***** Material shown

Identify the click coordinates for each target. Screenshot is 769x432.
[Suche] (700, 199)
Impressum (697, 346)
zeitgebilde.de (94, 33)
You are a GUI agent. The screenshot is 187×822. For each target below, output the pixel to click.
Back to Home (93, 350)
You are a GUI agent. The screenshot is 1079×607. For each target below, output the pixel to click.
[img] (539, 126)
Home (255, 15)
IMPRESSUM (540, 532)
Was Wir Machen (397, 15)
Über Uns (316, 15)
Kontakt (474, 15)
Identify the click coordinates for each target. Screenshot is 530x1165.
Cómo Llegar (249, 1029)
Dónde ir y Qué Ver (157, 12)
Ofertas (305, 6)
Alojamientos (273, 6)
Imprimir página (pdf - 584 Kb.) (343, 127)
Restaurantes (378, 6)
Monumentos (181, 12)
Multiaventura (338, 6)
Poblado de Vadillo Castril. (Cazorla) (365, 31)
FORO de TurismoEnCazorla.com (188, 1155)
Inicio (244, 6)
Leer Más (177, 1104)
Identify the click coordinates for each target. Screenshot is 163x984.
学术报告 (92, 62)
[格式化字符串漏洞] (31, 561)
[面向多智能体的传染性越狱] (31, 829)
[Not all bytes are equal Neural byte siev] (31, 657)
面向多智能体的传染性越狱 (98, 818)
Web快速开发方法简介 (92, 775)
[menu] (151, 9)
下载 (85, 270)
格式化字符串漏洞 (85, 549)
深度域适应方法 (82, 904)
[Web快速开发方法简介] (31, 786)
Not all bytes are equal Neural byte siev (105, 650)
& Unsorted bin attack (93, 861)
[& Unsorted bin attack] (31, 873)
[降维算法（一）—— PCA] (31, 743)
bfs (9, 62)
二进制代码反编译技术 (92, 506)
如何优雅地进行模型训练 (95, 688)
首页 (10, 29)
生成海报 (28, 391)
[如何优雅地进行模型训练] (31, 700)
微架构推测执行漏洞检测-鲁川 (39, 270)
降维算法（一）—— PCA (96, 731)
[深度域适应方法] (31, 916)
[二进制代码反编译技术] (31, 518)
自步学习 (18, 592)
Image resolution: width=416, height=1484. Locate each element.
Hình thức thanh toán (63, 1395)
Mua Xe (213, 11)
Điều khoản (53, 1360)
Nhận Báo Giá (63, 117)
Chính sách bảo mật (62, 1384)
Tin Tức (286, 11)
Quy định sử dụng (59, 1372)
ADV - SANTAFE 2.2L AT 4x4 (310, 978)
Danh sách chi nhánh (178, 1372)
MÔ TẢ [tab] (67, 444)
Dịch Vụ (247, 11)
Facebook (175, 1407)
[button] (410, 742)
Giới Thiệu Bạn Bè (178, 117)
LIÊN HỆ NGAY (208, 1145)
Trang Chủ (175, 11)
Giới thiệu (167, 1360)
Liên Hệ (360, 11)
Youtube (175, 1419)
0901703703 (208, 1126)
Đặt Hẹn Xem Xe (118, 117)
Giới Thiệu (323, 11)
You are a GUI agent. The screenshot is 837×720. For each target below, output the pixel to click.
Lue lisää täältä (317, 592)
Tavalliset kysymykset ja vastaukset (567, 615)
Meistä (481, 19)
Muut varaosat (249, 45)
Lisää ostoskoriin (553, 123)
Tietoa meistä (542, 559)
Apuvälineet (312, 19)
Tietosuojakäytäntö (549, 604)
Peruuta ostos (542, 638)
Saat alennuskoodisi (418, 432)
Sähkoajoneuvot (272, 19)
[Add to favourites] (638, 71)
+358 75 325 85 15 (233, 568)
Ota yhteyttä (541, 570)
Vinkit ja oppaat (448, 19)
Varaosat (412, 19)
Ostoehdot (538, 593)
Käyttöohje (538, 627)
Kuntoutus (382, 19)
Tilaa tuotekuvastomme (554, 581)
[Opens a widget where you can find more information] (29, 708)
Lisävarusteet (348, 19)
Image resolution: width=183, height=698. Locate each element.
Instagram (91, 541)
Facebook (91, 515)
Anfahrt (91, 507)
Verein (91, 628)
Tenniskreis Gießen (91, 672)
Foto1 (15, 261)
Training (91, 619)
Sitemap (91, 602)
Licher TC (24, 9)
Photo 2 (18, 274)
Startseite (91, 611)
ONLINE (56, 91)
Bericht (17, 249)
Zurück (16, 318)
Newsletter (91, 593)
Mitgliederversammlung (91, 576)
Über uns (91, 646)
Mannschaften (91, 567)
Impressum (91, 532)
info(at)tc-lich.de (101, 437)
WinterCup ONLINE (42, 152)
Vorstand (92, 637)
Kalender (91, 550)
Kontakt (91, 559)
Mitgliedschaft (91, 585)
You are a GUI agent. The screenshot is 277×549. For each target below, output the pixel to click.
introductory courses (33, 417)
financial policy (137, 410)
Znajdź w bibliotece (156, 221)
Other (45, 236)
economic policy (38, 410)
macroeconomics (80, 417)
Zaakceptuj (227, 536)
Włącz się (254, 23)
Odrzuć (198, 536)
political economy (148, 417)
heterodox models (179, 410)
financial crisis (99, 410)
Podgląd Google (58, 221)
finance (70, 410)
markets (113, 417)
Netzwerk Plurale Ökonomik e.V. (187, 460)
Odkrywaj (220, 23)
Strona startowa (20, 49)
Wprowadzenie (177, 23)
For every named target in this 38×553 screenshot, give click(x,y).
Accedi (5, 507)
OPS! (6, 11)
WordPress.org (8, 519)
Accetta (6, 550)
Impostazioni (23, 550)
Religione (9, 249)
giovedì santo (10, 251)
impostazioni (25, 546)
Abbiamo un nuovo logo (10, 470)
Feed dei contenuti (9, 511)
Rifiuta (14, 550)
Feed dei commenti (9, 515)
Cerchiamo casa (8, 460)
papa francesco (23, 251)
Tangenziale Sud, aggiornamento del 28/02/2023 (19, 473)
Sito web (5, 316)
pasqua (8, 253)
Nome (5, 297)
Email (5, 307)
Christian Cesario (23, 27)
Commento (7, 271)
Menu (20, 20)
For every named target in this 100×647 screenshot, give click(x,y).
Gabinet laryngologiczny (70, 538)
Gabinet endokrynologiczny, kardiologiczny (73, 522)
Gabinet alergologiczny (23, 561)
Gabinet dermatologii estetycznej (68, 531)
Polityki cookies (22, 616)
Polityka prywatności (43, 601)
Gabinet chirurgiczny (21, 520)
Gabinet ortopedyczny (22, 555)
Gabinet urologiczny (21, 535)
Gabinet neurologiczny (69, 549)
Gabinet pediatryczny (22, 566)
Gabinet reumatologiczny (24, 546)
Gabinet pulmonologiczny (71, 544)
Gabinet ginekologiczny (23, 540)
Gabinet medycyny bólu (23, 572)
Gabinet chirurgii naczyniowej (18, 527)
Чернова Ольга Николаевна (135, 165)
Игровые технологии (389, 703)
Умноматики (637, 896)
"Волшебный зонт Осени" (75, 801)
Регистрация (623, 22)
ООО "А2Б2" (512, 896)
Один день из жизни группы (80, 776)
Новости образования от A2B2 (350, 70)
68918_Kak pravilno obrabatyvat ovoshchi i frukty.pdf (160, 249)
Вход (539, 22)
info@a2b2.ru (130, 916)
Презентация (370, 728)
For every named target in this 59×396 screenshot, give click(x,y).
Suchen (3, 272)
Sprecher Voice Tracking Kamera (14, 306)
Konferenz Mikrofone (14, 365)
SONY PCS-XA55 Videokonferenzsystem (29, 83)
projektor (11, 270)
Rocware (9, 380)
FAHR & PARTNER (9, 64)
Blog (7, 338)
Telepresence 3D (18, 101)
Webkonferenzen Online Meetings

**********

● **Stated problem**:
Reproduce the part that opens with the line containing "Sähkoajoneuvot (272, 19)" and closes with the line containing "Feed dei commenti (9, 515)", both included, keeping the request lines as they are. Scale every answer coordinate by 1.65, rounding to whole numbers with halves going up.

● **Full output**:
Sähkoajoneuvot (449, 31)
[Add to favourites] (1053, 117)
+358 75 325 85 15 (384, 937)
Ota yhteyttä (893, 941)
Vinkit ja oppaat (739, 31)
Varaosat (680, 31)
Ostoehdot (888, 978)
Käyttöohje (888, 1035)
Kuntoutus (630, 31)
Tilaa tuotekuvastomme (914, 959)
[Opens a widget where you can find more information] (48, 1168)
Lisävarusteet (574, 31)
Image resolution: width=183, height=698. Locate each element.
Instagram (150, 893)
Facebook (150, 850)
Anfahrt (150, 837)
Verein (150, 1036)
Tenniskreis Gießen (150, 1109)
Foto1 (25, 431)
Training (150, 1021)
Sitemap (150, 993)
Licher TC (40, 15)
Photo 2 (30, 452)
Startseite (150, 1008)
ONLINE (92, 150)
Bericht (28, 411)
Zurück (26, 525)
Newsletter (150, 978)
Mitgliederversammlung (150, 950)
Über uns (150, 1066)
Mannschaften (150, 936)
Impressum (150, 878)
info(at)tc-lich.de (167, 721)
WinterCup ONLINE (69, 251)
Vorstand (152, 1051)
Kalender (150, 908)
Kontakt (150, 922)
Mitgliedschaft (150, 965)
You are a GUI agent. The screenshot is 277×549. For each target below, output the pixel to click.
introductory courses (54, 688)
financial policy (226, 677)
Znajdź w bibliotece (257, 365)
Other (74, 389)
economic policy (63, 677)
macroeconomics (132, 688)
Zaakceptuj (375, 884)
Włącz się (419, 38)
Odrzuć (327, 884)
political economy (244, 688)
heterodox models (295, 677)
financial crisis (163, 677)
Podgląd Google (96, 365)
finance (116, 677)
markets (186, 688)
Netzwerk Plurale Ökonomik e.V. (309, 759)
Odkrywaj (363, 38)
Strona startowa (33, 81)
Wprowadzenie (292, 38)
For every named target in this 38×553 screenshot, give click(x,y).
Accedi (8, 837)
OPS! (10, 18)
WordPress.org (13, 856)
Accetta (10, 908)
Impostazioni (38, 908)
Religione (15, 411)
giovedì santo (17, 414)
impostazioni (41, 901)
Abbiamo un nuovo logo (17, 776)
Feed dei contenuti (15, 843)
Rifiuta (23, 908)
Feed dei commenti (15, 850)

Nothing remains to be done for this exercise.